— START —

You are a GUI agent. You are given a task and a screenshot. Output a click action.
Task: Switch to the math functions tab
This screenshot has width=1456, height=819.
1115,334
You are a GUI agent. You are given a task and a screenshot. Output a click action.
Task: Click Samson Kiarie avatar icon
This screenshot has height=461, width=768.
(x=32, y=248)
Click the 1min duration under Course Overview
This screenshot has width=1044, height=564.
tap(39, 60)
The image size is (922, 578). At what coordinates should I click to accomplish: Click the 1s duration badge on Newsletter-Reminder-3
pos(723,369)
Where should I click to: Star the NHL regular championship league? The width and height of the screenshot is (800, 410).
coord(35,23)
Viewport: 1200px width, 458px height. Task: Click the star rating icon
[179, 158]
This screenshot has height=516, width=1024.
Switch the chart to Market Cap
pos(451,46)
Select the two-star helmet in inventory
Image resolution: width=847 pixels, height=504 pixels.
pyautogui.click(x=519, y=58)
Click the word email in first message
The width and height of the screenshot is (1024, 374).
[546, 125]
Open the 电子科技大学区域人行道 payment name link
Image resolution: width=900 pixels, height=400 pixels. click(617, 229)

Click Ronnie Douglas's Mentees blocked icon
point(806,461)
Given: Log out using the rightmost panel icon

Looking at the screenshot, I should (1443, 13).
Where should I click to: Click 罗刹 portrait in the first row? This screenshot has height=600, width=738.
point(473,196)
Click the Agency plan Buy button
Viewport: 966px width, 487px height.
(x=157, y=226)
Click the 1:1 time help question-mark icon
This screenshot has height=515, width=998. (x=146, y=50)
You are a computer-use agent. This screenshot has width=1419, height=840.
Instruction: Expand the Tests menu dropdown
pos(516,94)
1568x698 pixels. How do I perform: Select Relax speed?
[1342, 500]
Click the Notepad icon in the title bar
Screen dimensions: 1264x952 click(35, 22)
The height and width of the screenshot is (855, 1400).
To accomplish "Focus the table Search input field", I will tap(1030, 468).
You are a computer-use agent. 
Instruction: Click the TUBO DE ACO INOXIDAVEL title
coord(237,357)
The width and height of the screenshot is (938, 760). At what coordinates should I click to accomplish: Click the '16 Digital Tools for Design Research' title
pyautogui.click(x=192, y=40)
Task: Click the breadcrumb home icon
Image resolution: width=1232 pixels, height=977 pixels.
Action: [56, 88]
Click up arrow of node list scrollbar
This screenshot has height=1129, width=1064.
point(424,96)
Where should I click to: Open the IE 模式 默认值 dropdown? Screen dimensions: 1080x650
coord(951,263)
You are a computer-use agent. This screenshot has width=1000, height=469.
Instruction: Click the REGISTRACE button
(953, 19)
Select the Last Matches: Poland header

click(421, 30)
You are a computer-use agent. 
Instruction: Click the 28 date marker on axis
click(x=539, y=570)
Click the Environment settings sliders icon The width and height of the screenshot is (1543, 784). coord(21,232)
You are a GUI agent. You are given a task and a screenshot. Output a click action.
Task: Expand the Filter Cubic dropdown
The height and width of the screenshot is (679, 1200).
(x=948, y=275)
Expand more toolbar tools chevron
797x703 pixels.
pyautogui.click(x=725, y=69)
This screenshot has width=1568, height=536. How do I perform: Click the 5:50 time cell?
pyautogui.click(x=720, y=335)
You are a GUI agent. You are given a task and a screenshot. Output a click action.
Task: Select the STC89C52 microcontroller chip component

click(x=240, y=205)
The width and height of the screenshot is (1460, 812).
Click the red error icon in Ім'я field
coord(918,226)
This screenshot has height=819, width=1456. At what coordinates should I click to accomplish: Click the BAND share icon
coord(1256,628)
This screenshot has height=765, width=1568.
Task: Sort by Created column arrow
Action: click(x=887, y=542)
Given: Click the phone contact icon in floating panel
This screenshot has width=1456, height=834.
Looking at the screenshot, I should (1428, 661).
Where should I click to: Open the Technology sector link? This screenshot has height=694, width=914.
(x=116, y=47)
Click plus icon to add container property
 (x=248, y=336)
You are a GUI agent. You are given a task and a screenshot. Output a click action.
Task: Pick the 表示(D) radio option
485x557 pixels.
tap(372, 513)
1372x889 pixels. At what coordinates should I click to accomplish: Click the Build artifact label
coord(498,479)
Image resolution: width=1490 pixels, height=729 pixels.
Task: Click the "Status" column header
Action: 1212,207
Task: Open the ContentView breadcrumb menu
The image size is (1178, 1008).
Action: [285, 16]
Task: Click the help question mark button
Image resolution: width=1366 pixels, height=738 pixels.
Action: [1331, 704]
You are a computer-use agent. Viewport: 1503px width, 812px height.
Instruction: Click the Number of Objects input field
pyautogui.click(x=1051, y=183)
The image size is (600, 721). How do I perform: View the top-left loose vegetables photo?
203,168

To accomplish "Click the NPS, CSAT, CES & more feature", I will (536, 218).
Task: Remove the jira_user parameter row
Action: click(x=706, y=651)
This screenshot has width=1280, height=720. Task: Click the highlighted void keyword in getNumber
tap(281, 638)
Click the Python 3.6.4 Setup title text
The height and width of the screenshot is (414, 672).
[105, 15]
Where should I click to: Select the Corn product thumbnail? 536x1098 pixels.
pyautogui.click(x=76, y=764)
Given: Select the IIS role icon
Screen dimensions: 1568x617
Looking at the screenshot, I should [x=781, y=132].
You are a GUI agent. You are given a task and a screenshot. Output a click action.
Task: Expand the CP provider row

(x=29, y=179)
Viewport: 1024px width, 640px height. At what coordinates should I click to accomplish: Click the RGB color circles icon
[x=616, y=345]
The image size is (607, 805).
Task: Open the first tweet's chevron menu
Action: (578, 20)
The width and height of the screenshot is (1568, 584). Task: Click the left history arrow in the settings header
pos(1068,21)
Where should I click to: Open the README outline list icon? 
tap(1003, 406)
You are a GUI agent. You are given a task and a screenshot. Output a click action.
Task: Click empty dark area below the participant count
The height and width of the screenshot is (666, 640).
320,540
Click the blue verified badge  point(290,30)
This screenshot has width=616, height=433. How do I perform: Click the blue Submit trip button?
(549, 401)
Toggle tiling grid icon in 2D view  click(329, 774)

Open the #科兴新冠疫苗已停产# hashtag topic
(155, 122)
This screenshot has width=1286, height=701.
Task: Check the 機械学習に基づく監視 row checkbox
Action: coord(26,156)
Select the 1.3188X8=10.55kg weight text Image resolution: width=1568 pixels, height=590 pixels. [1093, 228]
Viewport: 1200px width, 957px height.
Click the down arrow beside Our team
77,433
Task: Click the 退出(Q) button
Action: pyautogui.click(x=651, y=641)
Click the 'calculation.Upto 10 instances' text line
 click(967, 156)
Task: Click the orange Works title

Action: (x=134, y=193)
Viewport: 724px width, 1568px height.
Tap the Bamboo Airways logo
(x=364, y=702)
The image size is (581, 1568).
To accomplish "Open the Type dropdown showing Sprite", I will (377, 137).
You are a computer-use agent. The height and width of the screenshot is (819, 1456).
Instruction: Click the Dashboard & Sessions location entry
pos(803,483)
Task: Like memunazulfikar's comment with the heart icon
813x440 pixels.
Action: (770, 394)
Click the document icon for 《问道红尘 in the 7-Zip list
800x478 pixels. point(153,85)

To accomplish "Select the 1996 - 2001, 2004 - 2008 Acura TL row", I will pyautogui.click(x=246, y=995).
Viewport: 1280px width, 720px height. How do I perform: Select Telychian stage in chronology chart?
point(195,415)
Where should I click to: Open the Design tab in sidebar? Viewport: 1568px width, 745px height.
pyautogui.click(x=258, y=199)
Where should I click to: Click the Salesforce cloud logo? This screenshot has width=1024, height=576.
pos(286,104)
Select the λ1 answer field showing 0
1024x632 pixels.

— END —

How many lines in the entries above contain the word "button"? Reply with the number alone.

• [Reply]: 5